A more detailed explanation of the above will be given below.
STUDY 1
The first study was an extensive review of the literature on quantitative
studies. It was important that this type of research came first in the
current research design because the initial aim for the development of
the drowning prevention framework was to identify as many variables
related to drowning as possible. This could better be achieved by reviewing
a broad range of quantitative studies that had already examined the
drowning problem and located a number of related variables than by undertaking
a quantitative or qualitative study with a limited sample. The
terms ‘drown’, ‘aquatic emergency’, ‘risk factors’, ‘lifeguard’, ‘water safety’,
‘lifesaving’ and ‘rescue’ were used as key words in a search undertaken to
identify literature with variables that might be involved in a drowning
incident. The search used academic and professional aquatic safety textbooks
that are routinely available in libraries, electronic databases typically
available in academic libraries (e.g. Medline, Sport Discuss, Sport
Discuss with Full Text, PsychINFO and PubMed) and search engines
(e.g. Google and Yahoo) covering studies that assessed the epidemiology
and risk factors of drowning. The available literature was limited to those
available and published in Greek and English. Those qualitative data
that were generated (i.e. variables related to drowning) were clustered in
four pre-determined clusters namely ‘rescuer’, ‘casualty’, ‘place of drowning’

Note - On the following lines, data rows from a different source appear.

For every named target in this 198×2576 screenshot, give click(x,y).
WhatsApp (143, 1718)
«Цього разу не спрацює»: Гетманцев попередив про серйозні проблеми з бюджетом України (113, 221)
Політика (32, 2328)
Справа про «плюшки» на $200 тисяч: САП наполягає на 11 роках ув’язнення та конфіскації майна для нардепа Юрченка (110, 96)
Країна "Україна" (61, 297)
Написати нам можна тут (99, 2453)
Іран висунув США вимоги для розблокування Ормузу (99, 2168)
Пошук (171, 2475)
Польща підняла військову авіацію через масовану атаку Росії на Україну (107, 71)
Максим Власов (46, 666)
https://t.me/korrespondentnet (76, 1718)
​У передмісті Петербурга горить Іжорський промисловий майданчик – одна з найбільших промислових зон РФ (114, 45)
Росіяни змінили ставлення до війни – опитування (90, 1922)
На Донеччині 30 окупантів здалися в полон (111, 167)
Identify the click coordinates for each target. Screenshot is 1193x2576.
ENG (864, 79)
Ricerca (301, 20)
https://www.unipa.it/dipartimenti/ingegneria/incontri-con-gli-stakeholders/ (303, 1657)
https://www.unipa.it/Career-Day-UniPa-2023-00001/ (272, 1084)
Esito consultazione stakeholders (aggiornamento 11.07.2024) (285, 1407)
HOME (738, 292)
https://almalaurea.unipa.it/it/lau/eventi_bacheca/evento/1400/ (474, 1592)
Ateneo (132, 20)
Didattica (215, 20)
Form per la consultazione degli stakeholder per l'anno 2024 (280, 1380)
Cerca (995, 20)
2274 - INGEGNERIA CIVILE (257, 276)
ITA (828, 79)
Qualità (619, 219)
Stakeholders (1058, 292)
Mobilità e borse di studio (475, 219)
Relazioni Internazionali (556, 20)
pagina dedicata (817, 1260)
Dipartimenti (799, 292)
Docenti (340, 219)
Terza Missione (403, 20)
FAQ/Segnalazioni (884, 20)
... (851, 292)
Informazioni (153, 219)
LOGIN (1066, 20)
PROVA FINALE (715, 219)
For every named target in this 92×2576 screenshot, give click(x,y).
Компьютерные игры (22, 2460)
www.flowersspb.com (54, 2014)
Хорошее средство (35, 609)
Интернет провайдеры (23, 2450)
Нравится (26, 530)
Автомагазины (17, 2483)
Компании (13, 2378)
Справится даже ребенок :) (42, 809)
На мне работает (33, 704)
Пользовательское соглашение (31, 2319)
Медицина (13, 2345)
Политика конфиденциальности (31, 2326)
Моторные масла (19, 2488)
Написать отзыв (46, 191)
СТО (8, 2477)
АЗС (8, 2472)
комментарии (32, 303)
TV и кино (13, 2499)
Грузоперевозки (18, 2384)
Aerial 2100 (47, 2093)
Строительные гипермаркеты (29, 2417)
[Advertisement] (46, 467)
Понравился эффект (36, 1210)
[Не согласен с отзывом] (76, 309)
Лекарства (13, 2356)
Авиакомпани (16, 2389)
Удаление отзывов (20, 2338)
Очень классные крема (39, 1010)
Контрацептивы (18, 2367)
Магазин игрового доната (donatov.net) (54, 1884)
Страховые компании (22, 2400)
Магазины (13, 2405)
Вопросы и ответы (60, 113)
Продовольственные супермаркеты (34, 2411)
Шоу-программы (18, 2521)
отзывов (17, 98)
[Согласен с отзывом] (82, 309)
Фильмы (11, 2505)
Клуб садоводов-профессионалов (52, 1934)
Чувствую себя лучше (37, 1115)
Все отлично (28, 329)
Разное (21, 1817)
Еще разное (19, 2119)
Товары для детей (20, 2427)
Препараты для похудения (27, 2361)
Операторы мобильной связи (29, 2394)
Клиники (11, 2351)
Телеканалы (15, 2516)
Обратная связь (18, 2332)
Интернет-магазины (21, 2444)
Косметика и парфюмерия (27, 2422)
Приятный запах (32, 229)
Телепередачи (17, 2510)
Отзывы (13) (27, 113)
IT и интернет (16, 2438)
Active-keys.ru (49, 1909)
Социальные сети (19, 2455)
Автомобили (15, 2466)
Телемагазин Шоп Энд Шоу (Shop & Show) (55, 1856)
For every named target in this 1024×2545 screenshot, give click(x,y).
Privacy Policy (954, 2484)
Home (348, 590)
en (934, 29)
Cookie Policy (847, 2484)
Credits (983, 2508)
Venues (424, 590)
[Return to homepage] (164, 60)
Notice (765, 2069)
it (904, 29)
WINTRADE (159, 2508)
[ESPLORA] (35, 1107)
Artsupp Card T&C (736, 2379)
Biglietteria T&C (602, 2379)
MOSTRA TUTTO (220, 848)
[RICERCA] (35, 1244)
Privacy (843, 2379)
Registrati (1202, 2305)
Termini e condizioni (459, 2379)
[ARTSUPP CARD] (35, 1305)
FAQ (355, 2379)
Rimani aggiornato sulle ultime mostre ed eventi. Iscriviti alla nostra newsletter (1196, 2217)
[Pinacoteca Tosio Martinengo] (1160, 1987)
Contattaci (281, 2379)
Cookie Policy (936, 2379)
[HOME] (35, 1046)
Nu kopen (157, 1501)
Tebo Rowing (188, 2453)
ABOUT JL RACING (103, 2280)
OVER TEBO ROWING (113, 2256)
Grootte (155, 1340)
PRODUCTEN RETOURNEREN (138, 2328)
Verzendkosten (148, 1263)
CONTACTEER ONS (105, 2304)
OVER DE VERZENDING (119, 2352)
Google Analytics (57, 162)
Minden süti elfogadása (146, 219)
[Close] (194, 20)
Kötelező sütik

and ‘circumstances of drowning incident’. In an effort to identify
as many variables related to drowning as possible, this review study included
in the clusters not only variables that were well documented in
the literature but also variables that appeared to be related to drowning
in case studies. This ensured that possible contributing variables that
might have been neglected from the water safety related literature would
not be missed and would be given an equal chance of being included in
the theoretical framework of the study.
STUDY 2
Data Sources: The exact data sources and procedures have been reported
earlier (Avramidis, et al., 2007; 2009a; 2009b; 2009c; 2009d). A criterion-sampling
method obtained drowning-incident videos (N = 41) that
were freely available in the public domain. This method facilitated the
identification of variables and their relationships that otherwise might
not be available for fatal or non-fatal traumatic drownings. These visual
narratives ranged in length from 30 to 720 s (M = 345.0, SD = 2.8).
Apparatus and Procedures: The authors observed the videos on standard
equipment and software to perform appropriate qualitative analyses
(QSR, 2002). To deal with the various disadvantages and bias, the objective
and subjective audio and visual content of the video were observed
without unsupported assumptions and editorial comments. The audiovisual
content was transcribed twice within a period of three months.
This text was inserted into the computer software NVIVO (version
2002) for content analysis. A number of codes were identified within
the text. Finally, frequencies were measured.